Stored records
──────────────────────────────
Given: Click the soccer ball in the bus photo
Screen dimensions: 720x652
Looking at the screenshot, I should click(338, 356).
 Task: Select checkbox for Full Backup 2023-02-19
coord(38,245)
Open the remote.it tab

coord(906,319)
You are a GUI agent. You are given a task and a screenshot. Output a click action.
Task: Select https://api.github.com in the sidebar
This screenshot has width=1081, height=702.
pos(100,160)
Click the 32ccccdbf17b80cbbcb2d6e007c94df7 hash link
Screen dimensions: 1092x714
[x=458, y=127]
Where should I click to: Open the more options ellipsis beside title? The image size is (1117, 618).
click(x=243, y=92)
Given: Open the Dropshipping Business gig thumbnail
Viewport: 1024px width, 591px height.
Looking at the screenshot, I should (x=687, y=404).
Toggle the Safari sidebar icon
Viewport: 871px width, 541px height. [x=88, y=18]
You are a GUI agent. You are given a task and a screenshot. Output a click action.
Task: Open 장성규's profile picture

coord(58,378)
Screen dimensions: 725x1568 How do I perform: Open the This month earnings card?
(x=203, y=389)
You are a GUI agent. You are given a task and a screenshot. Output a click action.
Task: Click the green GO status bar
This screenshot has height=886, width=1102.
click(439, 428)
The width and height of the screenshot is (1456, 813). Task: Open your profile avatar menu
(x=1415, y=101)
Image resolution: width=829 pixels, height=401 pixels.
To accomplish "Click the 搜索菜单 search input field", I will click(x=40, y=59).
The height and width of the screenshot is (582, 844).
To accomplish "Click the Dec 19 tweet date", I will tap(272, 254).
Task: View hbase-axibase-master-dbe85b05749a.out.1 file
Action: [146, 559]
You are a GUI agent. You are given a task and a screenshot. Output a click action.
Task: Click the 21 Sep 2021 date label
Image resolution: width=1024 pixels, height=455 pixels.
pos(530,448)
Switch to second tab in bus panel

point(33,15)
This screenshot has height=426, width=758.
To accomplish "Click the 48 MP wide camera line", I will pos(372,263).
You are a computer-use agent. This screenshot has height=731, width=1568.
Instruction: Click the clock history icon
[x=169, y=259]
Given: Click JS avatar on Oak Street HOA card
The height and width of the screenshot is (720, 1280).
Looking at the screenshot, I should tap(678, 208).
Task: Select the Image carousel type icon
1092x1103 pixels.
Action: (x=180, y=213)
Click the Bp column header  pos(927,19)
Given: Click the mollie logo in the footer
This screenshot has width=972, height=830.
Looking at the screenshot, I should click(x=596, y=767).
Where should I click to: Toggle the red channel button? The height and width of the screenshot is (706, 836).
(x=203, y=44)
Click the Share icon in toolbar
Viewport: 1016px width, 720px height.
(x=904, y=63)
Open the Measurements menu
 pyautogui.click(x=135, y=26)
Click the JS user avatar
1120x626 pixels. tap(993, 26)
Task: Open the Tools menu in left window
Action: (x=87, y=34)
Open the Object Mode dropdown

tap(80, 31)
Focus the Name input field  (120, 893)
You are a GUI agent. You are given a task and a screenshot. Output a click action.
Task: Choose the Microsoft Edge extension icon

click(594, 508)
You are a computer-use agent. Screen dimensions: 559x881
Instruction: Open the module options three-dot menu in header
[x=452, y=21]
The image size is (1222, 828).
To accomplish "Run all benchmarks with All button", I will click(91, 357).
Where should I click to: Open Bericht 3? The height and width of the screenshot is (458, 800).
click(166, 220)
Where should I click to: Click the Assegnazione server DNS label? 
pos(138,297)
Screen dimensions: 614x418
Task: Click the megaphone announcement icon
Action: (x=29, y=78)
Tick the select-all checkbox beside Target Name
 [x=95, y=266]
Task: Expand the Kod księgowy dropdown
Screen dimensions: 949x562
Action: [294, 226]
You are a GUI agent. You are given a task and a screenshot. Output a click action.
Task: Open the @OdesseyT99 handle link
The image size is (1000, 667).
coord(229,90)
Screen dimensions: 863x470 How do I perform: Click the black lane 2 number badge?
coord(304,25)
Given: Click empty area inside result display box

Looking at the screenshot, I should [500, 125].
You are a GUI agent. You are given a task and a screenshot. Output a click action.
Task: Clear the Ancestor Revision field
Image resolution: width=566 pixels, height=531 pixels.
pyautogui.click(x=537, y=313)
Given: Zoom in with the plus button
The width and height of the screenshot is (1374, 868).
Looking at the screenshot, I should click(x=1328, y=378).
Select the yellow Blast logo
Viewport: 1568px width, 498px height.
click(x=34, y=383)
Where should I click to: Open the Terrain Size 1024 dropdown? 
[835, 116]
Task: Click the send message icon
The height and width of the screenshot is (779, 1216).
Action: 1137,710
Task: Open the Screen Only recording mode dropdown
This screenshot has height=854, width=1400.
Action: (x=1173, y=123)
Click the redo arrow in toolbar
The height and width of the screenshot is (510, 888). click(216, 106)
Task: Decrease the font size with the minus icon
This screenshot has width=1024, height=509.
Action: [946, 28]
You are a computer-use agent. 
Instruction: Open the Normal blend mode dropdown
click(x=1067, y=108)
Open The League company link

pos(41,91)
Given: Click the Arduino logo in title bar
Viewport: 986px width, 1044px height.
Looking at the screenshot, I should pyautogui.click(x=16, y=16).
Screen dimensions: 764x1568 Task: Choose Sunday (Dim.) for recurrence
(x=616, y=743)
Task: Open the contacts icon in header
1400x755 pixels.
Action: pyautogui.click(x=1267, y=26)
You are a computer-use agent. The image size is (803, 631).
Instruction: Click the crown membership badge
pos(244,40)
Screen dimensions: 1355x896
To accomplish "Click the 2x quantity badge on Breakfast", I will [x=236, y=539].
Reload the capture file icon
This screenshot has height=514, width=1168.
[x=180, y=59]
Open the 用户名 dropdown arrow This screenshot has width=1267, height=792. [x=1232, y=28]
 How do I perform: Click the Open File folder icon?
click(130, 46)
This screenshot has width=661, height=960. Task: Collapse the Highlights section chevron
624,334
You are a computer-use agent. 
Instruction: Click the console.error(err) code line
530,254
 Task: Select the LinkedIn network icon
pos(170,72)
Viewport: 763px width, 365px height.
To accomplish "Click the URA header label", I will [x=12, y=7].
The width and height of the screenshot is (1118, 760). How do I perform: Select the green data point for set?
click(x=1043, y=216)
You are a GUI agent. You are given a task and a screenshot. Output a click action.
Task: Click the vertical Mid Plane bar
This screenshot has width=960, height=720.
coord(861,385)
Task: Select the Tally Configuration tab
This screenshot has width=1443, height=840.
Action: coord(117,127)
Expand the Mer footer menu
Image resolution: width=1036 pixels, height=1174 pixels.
──────────────────────────────
- _What is being asked_
Would you output all the records above exactly as written?

- _Exercise solution_
Given: Click the soccer ball in the bus photo
Screen dimensions: 720x652
Looking at the screenshot, I should click(338, 356).
 Task: Select checkbox for Full Backup 2023-02-19
coord(38,245)
Open the remote.it tab

coord(906,319)
You are a GUI agent. You are given a task and a screenshot. Output a click action.
Task: Select https://api.github.com in the sidebar
This screenshot has width=1081, height=702.
pos(100,160)
Click the 32ccccdbf17b80cbbcb2d6e007c94df7 hash link
Screen dimensions: 1092x714
[x=458, y=127]
Where should I click to: Open the more options ellipsis beside title? The image size is (1117, 618).
click(x=243, y=92)
Given: Open the Dropshipping Business gig thumbnail
Viewport: 1024px width, 591px height.
Looking at the screenshot, I should (x=687, y=404).
Toggle the Safari sidebar icon
Viewport: 871px width, 541px height. [x=88, y=18]
You are a GUI agent. You are given a task and a screenshot. Output a click action.
Task: Open 장성규's profile picture

coord(58,378)
Screen dimensions: 725x1568 How do I perform: Open the This month earnings card?
(x=203, y=389)
You are a GUI agent. You are given a task and a screenshot. Output a click action.
Task: Click the green GO status bar
This screenshot has height=886, width=1102.
click(439, 428)
The width and height of the screenshot is (1456, 813). Task: Open your profile avatar menu
(x=1415, y=101)
Image resolution: width=829 pixels, height=401 pixels.
To accomplish "Click the 搜索菜单 search input field", I will click(x=40, y=59).
The height and width of the screenshot is (582, 844).
To accomplish "Click the Dec 19 tweet date", I will tap(272, 254).
Task: View hbase-axibase-master-dbe85b05749a.out.1 file
Action: [146, 559]
You are a GUI agent. You are given a task and a screenshot. Output a click action.
Task: Click the 21 Sep 2021 date label
Image resolution: width=1024 pixels, height=455 pixels.
pos(530,448)
Switch to second tab in bus panel

point(33,15)
This screenshot has height=426, width=758.
To accomplish "Click the 48 MP wide camera line", I will pos(372,263).
You are a computer-use agent. This screenshot has height=731, width=1568.
Instruction: Click the clock history icon
[x=169, y=259]
Given: Click JS avatar on Oak Street HOA card
The height and width of the screenshot is (720, 1280).
Looking at the screenshot, I should tap(678, 208).
Task: Select the Image carousel type icon
1092x1103 pixels.
Action: (x=180, y=213)
Click the Bp column header  pos(927,19)
Given: Click the mollie logo in the footer
This screenshot has width=972, height=830.
Looking at the screenshot, I should click(x=596, y=767).
Where should I click to: Toggle the red channel button? The height and width of the screenshot is (706, 836).
(x=203, y=44)
Click the Share icon in toolbar
Viewport: 1016px width, 720px height.
(x=904, y=63)
Open the Measurements menu
 pyautogui.click(x=135, y=26)
Click the JS user avatar
1120x626 pixels. tap(993, 26)
Task: Open the Tools menu in left window
Action: (x=87, y=34)
Open the Object Mode dropdown

tap(80, 31)
Focus the Name input field  (120, 893)
You are a GUI agent. You are given a task and a screenshot. Output a click action.
Task: Choose the Microsoft Edge extension icon

click(594, 508)
You are a computer-use agent. Screen dimensions: 559x881
Instruction: Open the module options three-dot menu in header
[x=452, y=21]
The image size is (1222, 828).
To accomplish "Run all benchmarks with All button", I will click(91, 357).
Where should I click to: Open Bericht 3? The height and width of the screenshot is (458, 800).
click(166, 220)
Where should I click to: Click the Assegnazione server DNS label? 
pos(138,297)
Screen dimensions: 614x418
Task: Click the megaphone announcement icon
Action: (x=29, y=78)
Tick the select-all checkbox beside Target Name
 [x=95, y=266]
Task: Expand the Kod księgowy dropdown
Screen dimensions: 949x562
Action: [294, 226]
You are a GUI agent. You are given a task and a screenshot. Output a click action.
Task: Open the @OdesseyT99 handle link
The image size is (1000, 667).
coord(229,90)
Screen dimensions: 863x470 How do I perform: Click the black lane 2 number badge?
coord(304,25)
Given: Click empty area inside result display box

Looking at the screenshot, I should [500, 125].
You are a GUI agent. You are given a task and a screenshot. Output a click action.
Task: Clear the Ancestor Revision field
Image resolution: width=566 pixels, height=531 pixels.
pyautogui.click(x=537, y=313)
Given: Zoom in with the plus button
The width and height of the screenshot is (1374, 868).
Looking at the screenshot, I should click(x=1328, y=378).
Select the yellow Blast logo
Viewport: 1568px width, 498px height.
click(x=34, y=383)
Where should I click to: Open the Terrain Size 1024 dropdown? 
[835, 116]
Task: Click the send message icon
The height and width of the screenshot is (779, 1216).
Action: 1137,710
Task: Open the Screen Only recording mode dropdown
This screenshot has height=854, width=1400.
Action: (x=1173, y=123)
Click the redo arrow in toolbar
The height and width of the screenshot is (510, 888). click(216, 106)
Task: Decrease the font size with the minus icon
This screenshot has width=1024, height=509.
Action: [946, 28]
You are a computer-use agent. 
Instruction: Open the Normal blend mode dropdown
click(x=1067, y=108)
Open The League company link

pos(41,91)
Given: Click the Arduino logo in title bar
Viewport: 986px width, 1044px height.
Looking at the screenshot, I should pyautogui.click(x=16, y=16).
Screen dimensions: 764x1568 Task: Choose Sunday (Dim.) for recurrence
(x=616, y=743)
Task: Open the contacts icon in header
1400x755 pixels.
Action: pyautogui.click(x=1267, y=26)
You are a computer-use agent. The image size is (803, 631).
Instruction: Click the crown membership badge
pos(244,40)
Screen dimensions: 1355x896
To accomplish "Click the 2x quantity badge on Breakfast", I will [x=236, y=539].
Reload the capture file icon
This screenshot has height=514, width=1168.
[x=180, y=59]
Open the 用户名 dropdown arrow This screenshot has width=1267, height=792. [x=1232, y=28]
 How do I perform: Click the Open File folder icon?
click(130, 46)
This screenshot has width=661, height=960. Task: Collapse the Highlights section chevron
624,334
You are a computer-use agent. 
Instruction: Click the console.error(err) code line
530,254
 Task: Select the LinkedIn network icon
pos(170,72)
Viewport: 763px width, 365px height.
To accomplish "Click the URA header label", I will [x=12, y=7].
The width and height of the screenshot is (1118, 760). How do I perform: Select the green data point for set?
click(x=1043, y=216)
You are a GUI agent. You are given a task and a screenshot. Output a click action.
Task: Click the vertical Mid Plane bar
This screenshot has width=960, height=720.
coord(861,385)
Task: Select the Tally Configuration tab
This screenshot has width=1443, height=840.
Action: coord(117,127)
Expand the Mer footer menu
Image resolution: width=1036 pixels, height=1174 pixels.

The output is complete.